BEGIN

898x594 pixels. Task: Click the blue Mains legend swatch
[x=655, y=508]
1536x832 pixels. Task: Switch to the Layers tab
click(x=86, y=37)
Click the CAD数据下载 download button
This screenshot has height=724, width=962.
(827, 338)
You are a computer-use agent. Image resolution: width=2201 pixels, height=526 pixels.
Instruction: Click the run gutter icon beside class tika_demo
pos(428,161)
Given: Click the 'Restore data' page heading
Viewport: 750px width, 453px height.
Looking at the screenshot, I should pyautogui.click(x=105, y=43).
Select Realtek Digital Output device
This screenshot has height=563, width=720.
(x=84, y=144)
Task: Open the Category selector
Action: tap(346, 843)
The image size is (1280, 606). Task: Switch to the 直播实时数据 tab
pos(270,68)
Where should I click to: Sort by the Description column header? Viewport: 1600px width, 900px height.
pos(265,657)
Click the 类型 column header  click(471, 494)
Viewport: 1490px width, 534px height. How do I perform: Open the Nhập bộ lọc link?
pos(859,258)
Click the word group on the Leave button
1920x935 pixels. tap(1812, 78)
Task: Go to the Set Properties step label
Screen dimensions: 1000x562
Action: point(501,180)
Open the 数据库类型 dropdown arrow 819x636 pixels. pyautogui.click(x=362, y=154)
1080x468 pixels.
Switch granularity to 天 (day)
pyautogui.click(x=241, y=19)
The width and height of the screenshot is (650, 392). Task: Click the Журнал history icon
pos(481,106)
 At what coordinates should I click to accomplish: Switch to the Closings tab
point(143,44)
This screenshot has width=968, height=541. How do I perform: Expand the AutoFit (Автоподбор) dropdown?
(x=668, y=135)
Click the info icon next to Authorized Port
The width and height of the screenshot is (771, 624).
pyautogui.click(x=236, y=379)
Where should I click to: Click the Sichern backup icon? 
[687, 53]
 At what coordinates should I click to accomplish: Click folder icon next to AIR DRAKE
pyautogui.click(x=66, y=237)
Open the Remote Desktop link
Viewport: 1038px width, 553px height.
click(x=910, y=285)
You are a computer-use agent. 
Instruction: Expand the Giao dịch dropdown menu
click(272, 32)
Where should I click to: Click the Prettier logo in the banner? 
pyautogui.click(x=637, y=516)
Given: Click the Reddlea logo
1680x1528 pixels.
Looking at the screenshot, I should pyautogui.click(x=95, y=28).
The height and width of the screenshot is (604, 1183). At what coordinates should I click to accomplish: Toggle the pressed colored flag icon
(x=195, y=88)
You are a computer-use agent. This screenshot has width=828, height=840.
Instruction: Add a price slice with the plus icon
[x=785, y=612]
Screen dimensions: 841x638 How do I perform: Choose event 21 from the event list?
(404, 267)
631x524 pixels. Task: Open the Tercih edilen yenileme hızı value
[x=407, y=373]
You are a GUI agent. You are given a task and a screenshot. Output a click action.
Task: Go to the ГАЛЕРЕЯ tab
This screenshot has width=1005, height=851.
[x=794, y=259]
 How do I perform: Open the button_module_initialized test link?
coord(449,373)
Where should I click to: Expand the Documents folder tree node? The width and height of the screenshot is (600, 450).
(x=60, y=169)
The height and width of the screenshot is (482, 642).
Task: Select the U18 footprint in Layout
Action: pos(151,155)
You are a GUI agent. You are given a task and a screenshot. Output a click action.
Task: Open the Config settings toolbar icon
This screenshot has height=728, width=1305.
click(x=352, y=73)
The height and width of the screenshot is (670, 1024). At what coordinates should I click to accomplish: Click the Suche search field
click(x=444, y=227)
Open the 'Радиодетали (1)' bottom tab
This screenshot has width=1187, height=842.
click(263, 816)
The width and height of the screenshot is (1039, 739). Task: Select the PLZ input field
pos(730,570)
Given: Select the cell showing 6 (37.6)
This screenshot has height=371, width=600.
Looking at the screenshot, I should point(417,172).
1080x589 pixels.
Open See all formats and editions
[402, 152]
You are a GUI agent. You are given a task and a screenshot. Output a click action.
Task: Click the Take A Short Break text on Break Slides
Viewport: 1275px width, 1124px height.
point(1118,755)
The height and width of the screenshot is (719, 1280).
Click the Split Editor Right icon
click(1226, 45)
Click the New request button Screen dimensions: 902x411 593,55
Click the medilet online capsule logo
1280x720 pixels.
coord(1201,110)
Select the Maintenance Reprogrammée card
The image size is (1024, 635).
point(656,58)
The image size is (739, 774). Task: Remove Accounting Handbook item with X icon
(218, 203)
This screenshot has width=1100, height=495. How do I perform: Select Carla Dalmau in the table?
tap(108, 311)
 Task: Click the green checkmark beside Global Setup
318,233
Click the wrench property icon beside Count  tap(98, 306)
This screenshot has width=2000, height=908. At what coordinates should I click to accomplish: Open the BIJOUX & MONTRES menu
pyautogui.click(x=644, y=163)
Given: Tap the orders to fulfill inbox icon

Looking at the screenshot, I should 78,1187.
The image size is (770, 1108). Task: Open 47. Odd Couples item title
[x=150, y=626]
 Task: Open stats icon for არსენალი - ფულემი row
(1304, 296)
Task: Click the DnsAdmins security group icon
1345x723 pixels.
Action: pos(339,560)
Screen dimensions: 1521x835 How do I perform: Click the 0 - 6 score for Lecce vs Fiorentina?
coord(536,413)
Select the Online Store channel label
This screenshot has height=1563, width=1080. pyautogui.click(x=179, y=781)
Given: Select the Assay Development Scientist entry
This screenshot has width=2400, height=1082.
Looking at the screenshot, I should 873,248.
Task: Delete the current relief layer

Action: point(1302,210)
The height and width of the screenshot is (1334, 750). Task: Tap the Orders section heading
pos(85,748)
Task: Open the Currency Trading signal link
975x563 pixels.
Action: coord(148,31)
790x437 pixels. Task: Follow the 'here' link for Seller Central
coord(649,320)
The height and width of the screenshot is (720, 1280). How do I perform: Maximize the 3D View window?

END

-- To do --
Go through the records above and repeat each one exactly.

-- Exercise answer --
898x594 pixels. Task: Click the blue Mains legend swatch
[x=655, y=508]
1536x832 pixels. Task: Switch to the Layers tab
click(x=86, y=37)
Click the CAD数据下载 download button
This screenshot has height=724, width=962.
(827, 338)
You are a computer-use agent. Image resolution: width=2201 pixels, height=526 pixels.
Instruction: Click the run gutter icon beside class tika_demo
pos(428,161)
Given: Click the 'Restore data' page heading
Viewport: 750px width, 453px height.
Looking at the screenshot, I should pyautogui.click(x=105, y=43).
Select Realtek Digital Output device
This screenshot has height=563, width=720.
(x=84, y=144)
Task: Open the Category selector
Action: tap(346, 843)
The image size is (1280, 606). Task: Switch to the 直播实时数据 tab
pos(270,68)
Where should I click to: Sort by the Description column header? Viewport: 1600px width, 900px height.
pos(265,657)
Click the 类型 column header  click(471, 494)
Viewport: 1490px width, 534px height. How do I perform: Open the Nhập bộ lọc link?
pos(859,258)
Click the word group on the Leave button
1920x935 pixels. tap(1812, 78)
Task: Go to the Set Properties step label
Screen dimensions: 1000x562
Action: point(501,180)
Open the 数据库类型 dropdown arrow 819x636 pixels. pyautogui.click(x=362, y=154)
1080x468 pixels.
Switch granularity to 天 (day)
pyautogui.click(x=241, y=19)
The width and height of the screenshot is (650, 392). Task: Click the Журнал history icon
pos(481,106)
 At what coordinates should I click to accomplish: Switch to the Closings tab
point(143,44)
This screenshot has width=968, height=541. How do I perform: Expand the AutoFit (Автоподбор) dropdown?
(x=668, y=135)
Click the info icon next to Authorized Port
The width and height of the screenshot is (771, 624).
pyautogui.click(x=236, y=379)
Where should I click to: Click the Sichern backup icon? 
[687, 53]
 At what coordinates should I click to accomplish: Click folder icon next to AIR DRAKE
pyautogui.click(x=66, y=237)
Open the Remote Desktop link
Viewport: 1038px width, 553px height.
click(x=910, y=285)
You are a computer-use agent. 
Instruction: Expand the Giao dịch dropdown menu
click(272, 32)
Where should I click to: Click the Prettier logo in the banner? 
pyautogui.click(x=637, y=516)
Given: Click the Reddlea logo
1680x1528 pixels.
Looking at the screenshot, I should pyautogui.click(x=95, y=28).
The height and width of the screenshot is (604, 1183). At what coordinates should I click to accomplish: Toggle the pressed colored flag icon
(x=195, y=88)
You are a computer-use agent. This screenshot has width=828, height=840.
Instruction: Add a price slice with the plus icon
[x=785, y=612]
Screen dimensions: 841x638 How do I perform: Choose event 21 from the event list?
(404, 267)
631x524 pixels. Task: Open the Tercih edilen yenileme hızı value
[x=407, y=373]
You are a GUI agent. You are given a task and a screenshot. Output a click action.
Task: Go to the ГАЛЕРЕЯ tab
This screenshot has width=1005, height=851.
[x=794, y=259]
 How do I perform: Open the button_module_initialized test link?
coord(449,373)
Where should I click to: Expand the Documents folder tree node? The width and height of the screenshot is (600, 450).
(x=60, y=169)
The height and width of the screenshot is (482, 642).
Task: Select the U18 footprint in Layout
Action: pos(151,155)
You are a GUI agent. You are given a task and a screenshot. Output a click action.
Task: Open the Config settings toolbar icon
This screenshot has height=728, width=1305.
click(x=352, y=73)
The height and width of the screenshot is (670, 1024). At what coordinates should I click to accomplish: Click the Suche search field
click(x=444, y=227)
Open the 'Радиодетали (1)' bottom tab
This screenshot has width=1187, height=842.
click(263, 816)
The width and height of the screenshot is (1039, 739). Task: Select the PLZ input field
pos(730,570)
Given: Select the cell showing 6 (37.6)
This screenshot has height=371, width=600.
Looking at the screenshot, I should point(417,172).
1080x589 pixels.
Open See all formats and editions
[402, 152]
You are a GUI agent. You are given a task and a screenshot. Output a click action.
Task: Click the Take A Short Break text on Break Slides
Viewport: 1275px width, 1124px height.
point(1118,755)
The height and width of the screenshot is (719, 1280).
Click the Split Editor Right icon
click(1226, 45)
Click the New request button Screen dimensions: 902x411 593,55
Click the medilet online capsule logo
1280x720 pixels.
coord(1201,110)
Select the Maintenance Reprogrammée card
The image size is (1024, 635).
point(656,58)
The image size is (739, 774). Task: Remove Accounting Handbook item with X icon
(218, 203)
This screenshot has width=1100, height=495. How do I perform: Select Carla Dalmau in the table?
tap(108, 311)
 Task: Click the green checkmark beside Global Setup
318,233
Click the wrench property icon beside Count  tap(98, 306)
This screenshot has width=2000, height=908. At what coordinates should I click to accomplish: Open the BIJOUX & MONTRES menu
pyautogui.click(x=644, y=163)
Given: Tap the orders to fulfill inbox icon

Looking at the screenshot, I should 78,1187.
The image size is (770, 1108). Task: Open 47. Odd Couples item title
[x=150, y=626]
 Task: Open stats icon for არსენალი - ფულემი row
(1304, 296)
Task: Click the DnsAdmins security group icon
1345x723 pixels.
Action: pos(339,560)
Screen dimensions: 1521x835 How do I perform: Click the 0 - 6 score for Lecce vs Fiorentina?
coord(536,413)
Select the Online Store channel label
This screenshot has height=1563, width=1080. pyautogui.click(x=179, y=781)
Given: Select the Assay Development Scientist entry
This screenshot has width=2400, height=1082.
Looking at the screenshot, I should 873,248.
Task: Delete the current relief layer

Action: point(1302,210)
The height and width of the screenshot is (1334, 750). Task: Tap the Orders section heading
pos(85,748)
Task: Open the Currency Trading signal link
975x563 pixels.
Action: coord(148,31)
790x437 pixels. Task: Follow the 'here' link for Seller Central
coord(649,320)
The height and width of the screenshot is (720, 1280). How do I perform: Maximize the 3D View window?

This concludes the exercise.